Designing for average
Designing for average doesn't mean dumbing things down. It means removing unnecessary complexity.
Ask:
- Can this be a checklist? — If yes, make it one. Checklists don't require interpretation.
- Can this be automated? — If yes, automate it. Automation doesn't forget.
- Can this be constrained? — If there are ten ways to do something, and nine are wrong, remove the nine.
- Can this be tested? — If someone follows the process, is there a way to verify they did it right?
The goal is to make the right thing easy and the wrong thing hard. Not through enforcement, but through design.
The excellence trap
Organizations often resist designing for average because it feels like settling. "We hire the best. Why design for mediocrity?"
Two reasons:
First, even excellent people have bad days. They're tired. Distracted. Under pressure. A good system supports them when they're not at their best.
Second, excellence scales poorly. You can't hire ten heroes. Or a hundred. At scale, you need systems that work with whoever shows up.
The paradox: the best people want good systems. Because good systems free them to focus on problems that actually require excellence, instead of wasting cognitive energy on things that should be routine.
What lasts
Organizations built on heroes don't last. When the hero leaves, the knowledge leaves. When the knowledge leaves, the capability leaves.
Organizations built on systems last. Not because the people are better, but because the system carries the knowledge. New people can step in. The machine keeps running.
This is why franchises outlast restaurants. Why open-source projects outlast individual developers. Why institutions outlast individuals.

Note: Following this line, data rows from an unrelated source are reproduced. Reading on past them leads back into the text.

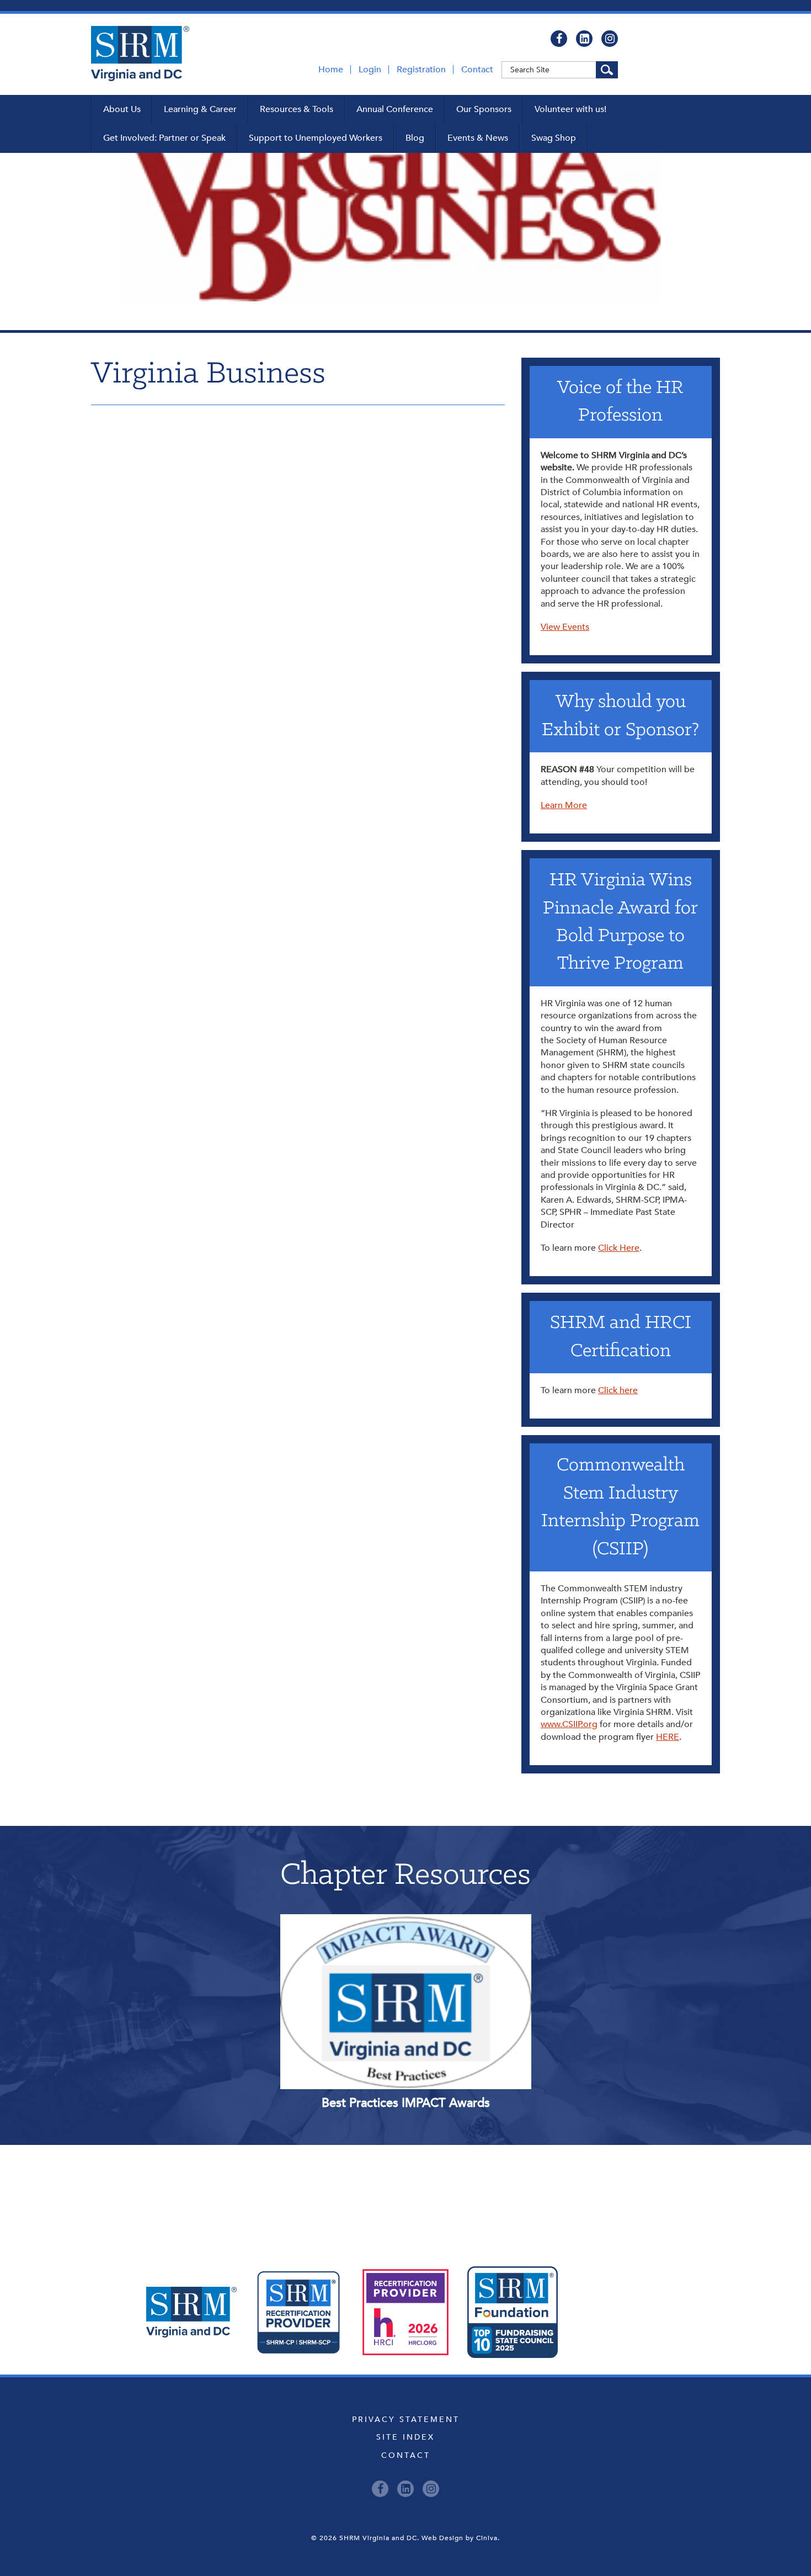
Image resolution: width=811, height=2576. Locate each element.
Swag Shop (553, 138)
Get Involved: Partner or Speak (164, 138)
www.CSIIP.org (569, 1724)
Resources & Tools (296, 109)
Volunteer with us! (570, 109)
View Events (565, 627)
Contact (477, 69)
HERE (667, 1737)
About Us (122, 109)
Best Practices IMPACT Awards (406, 2103)
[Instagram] (609, 38)
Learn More (564, 805)
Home (330, 69)
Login (370, 69)
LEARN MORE (356, 1953)
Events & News (477, 138)
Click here (618, 1390)
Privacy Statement (406, 2419)
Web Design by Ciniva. (460, 2537)
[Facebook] (559, 38)
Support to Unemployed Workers (315, 138)
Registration (421, 69)
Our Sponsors (483, 109)
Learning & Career (200, 109)
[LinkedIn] (584, 38)
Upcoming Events (406, 2194)
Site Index (405, 2437)
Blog (415, 138)
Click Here (618, 1248)
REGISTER (455, 1953)
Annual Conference (394, 109)
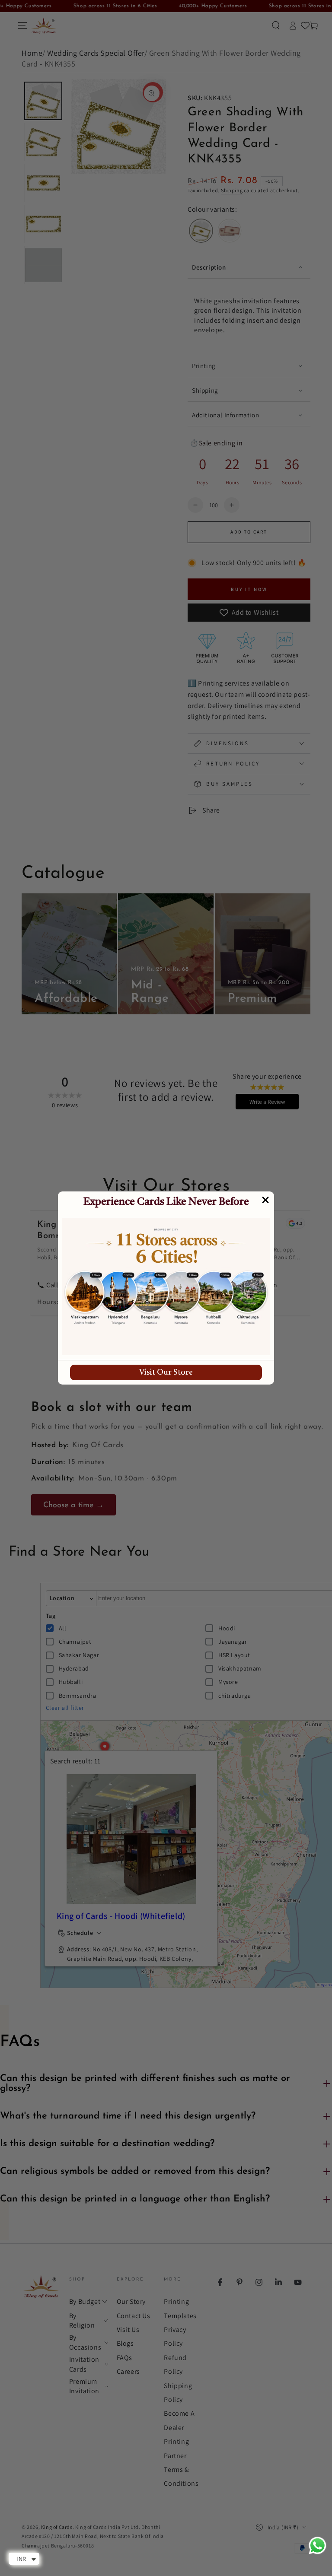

It's not that people don't matter. It's that systems make people replaceable. And replaceability, counterintuitively, is what makes organizations resilient.
The right role for heroes
So where do heroes fit?
Heroes are system improvers, not system replacements. When a hero solves a problem, the next step shouldn't be "keep solving it." It should be "encode the solution so the next person doesn't need to be a hero."
This is the difference between organizations that grow and organizations that plateau. Growing organizations convert heroics into systems. Plateauing organizations rely on heroics indefinitely.
The test: if your best person quits tomorrow, does the work continue? If not, you don't have a system. You have a dependency.
Conclusion
Good systems survive average people. Great systems turn average people into reliable contributors. Exceptional systems free excellent people to work on things that matter.
Stop designing for the hero. Design for the person who shows up tired, distracted, and just trying to get through the day.
That's who actually runs your organization.